Q: In light of our experiences with COVID-19, what safeguards/guidelines should you put in place to address any future public health crises?

A: We certainly would put in place those procedures we utilized during the current crisis. They included closing the village hall to resident traffic while making services and information available through mail, email, newsletter, social media and phone. Staff would either work from home or rotate in the office to keep social distance while wearing masks. Board meetings were initially virtual, but when in person, each board member was socially distant at separate tables with masks, and visitors, if any, were limited. I received updates from Lake County Health Department on a regular basis and forwarded pertinent information to the mayor, staff and/or residents, as appropriate. Concerning businesses, the state and county guidelines were followed. In the future we would implement additional guidelines from higher authority and procedures that varying as situations dictate.

Q: What cuts can local government make to reduce the burden of the pandemic on taxpayers?

A: Our residents expressed gratitude to the mayor and trustees for granting two months of $100 credits to all the water bills for occupied homes and businesses. Late-fees were waived. Businesses were exempt from business and liquor license fees for two years.
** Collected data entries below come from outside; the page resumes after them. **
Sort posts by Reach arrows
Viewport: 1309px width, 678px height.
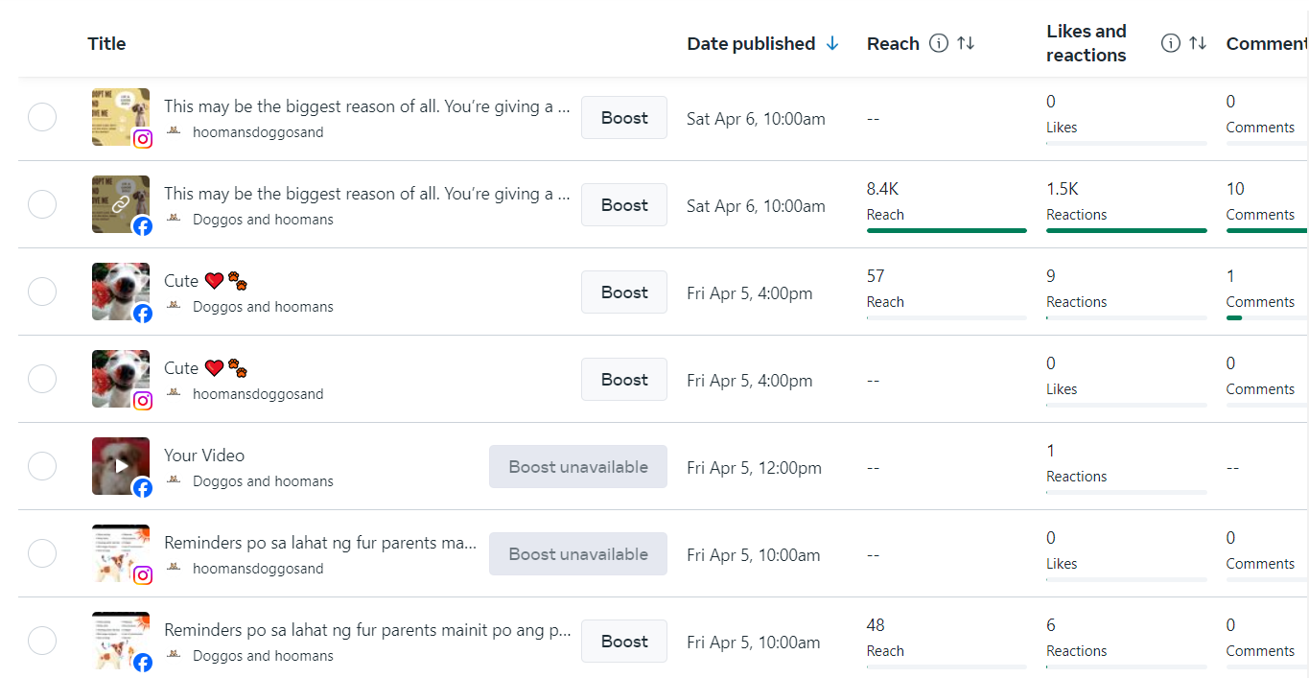click(966, 43)
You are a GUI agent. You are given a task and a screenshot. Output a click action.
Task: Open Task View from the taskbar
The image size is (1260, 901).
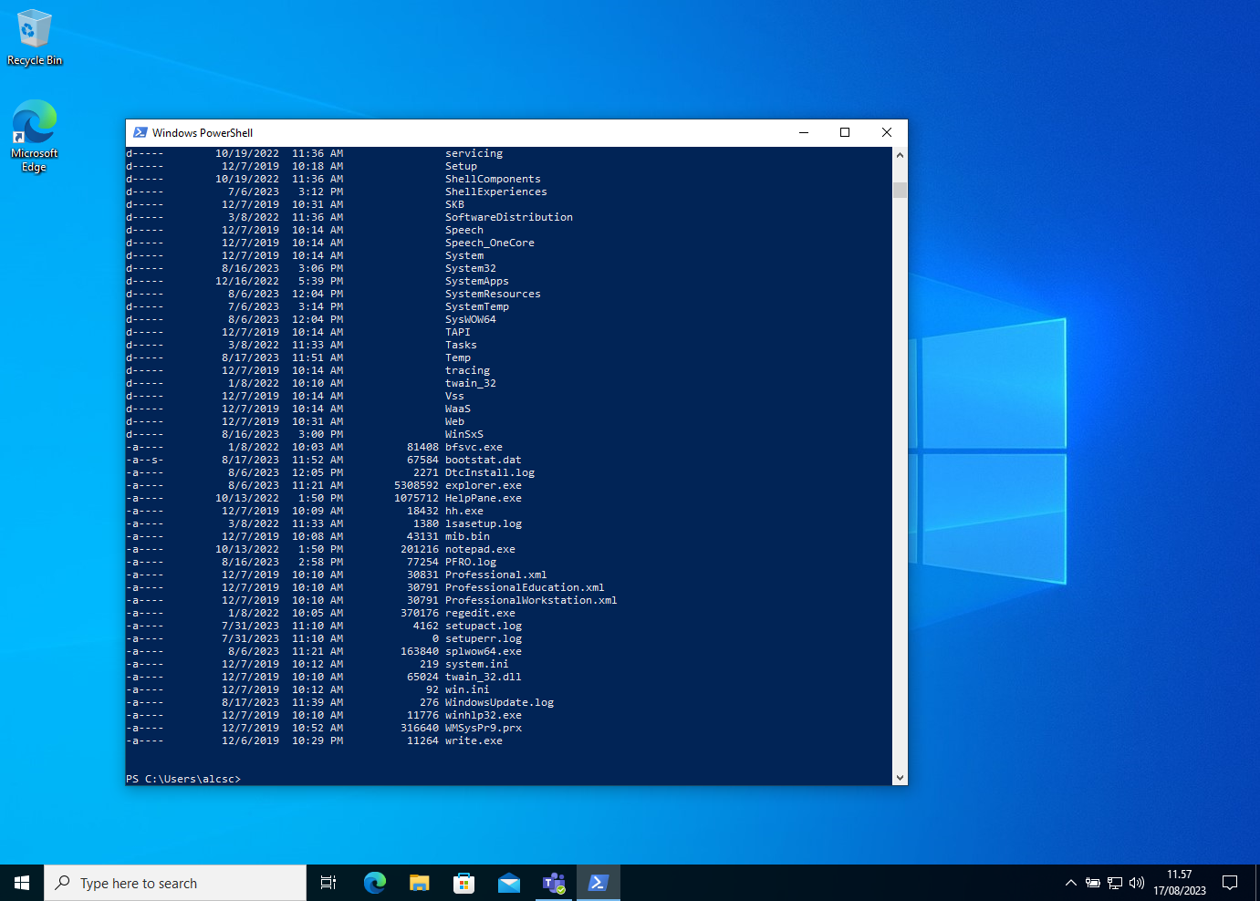click(328, 882)
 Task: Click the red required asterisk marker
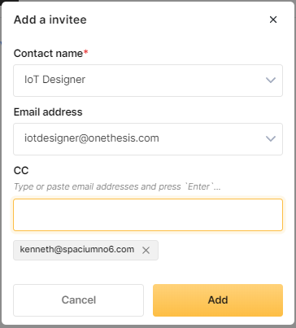click(85, 51)
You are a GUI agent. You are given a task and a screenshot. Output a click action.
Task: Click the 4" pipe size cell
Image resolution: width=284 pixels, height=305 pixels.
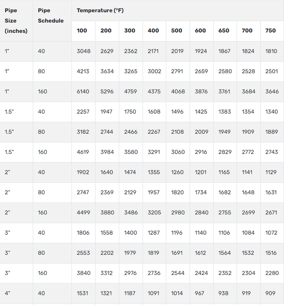[x=7, y=293]
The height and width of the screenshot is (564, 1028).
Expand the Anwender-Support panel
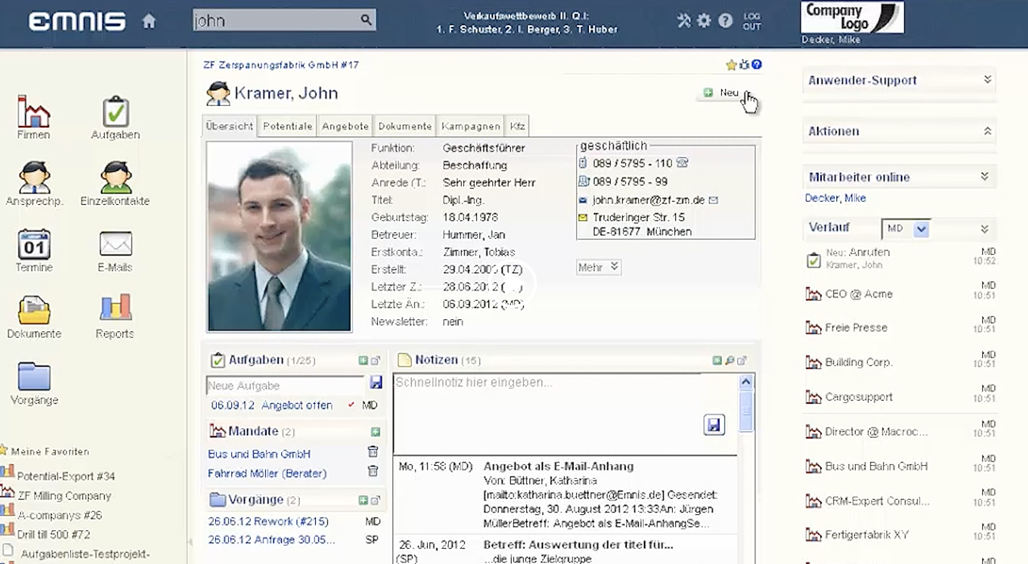tap(987, 80)

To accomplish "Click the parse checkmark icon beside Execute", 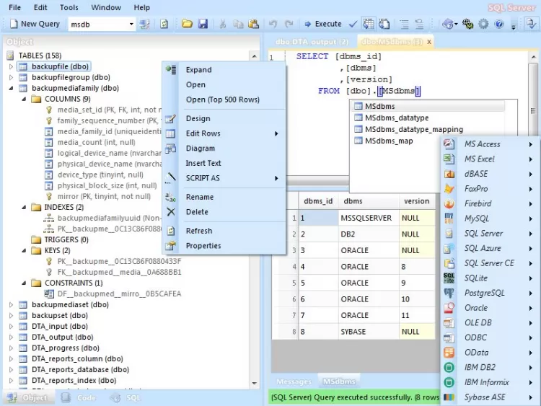I will click(354, 24).
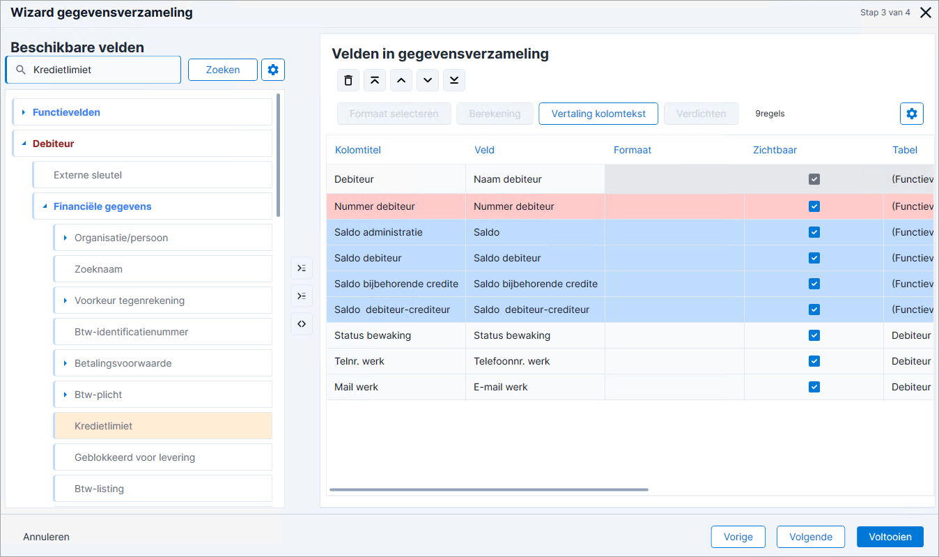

Q: What do you see as the most important infrastructure project you must address? Why and how should it be paid for? Conversely, during these uncertain economic times, what infrastructure project can be put on the back burner?


A: For the last three years, we developed a project to improve our stormwater flow and to prevent flooding (especially on residents' properties) by removing silt and vegetation. We plan to continue the project this year.

Fortunately, the village is in a solid financial position. However, we plan to only video half of our storm sewer system this year. Additional improvements to Cranberry Lake woodlands will have be addressed in the future.

We also use our portion of the Motor Fuel Tax to improve and maintain the village roads on an ongoing basis.

Q: Do you plan to address businesses that don't adhere to the governor's order to close or restrict business?

A: As the vaccine is more readily available, restrictions are being lifted. We are not aware of any violations in Hainesville. However, if violations would occur, municipalities, such as ours, do not have the authority to enforce compliance. In that case, we would notify, as appropriate, the Lake County Health Department whose responsibility it is.

Q: Do you agree or disagree with the stance your board/council has taken on permitting recreational marijuana sales in the community? What would you change about that stance, if you could?

A: Hainesville was the first village to take a stand against having marijuana distribution sites. The vote was unanimous.

Q: What's one good idea you have to better the community that no one is talking about yet?

A: Since being instrumental in the restoration of our Cranberry Lake woodlands, I have been active in creating and restoring our open lands. I would like to see the open lands along Route 120 and along Hainesville Road improved with native flowers and grasses to replace invasive species.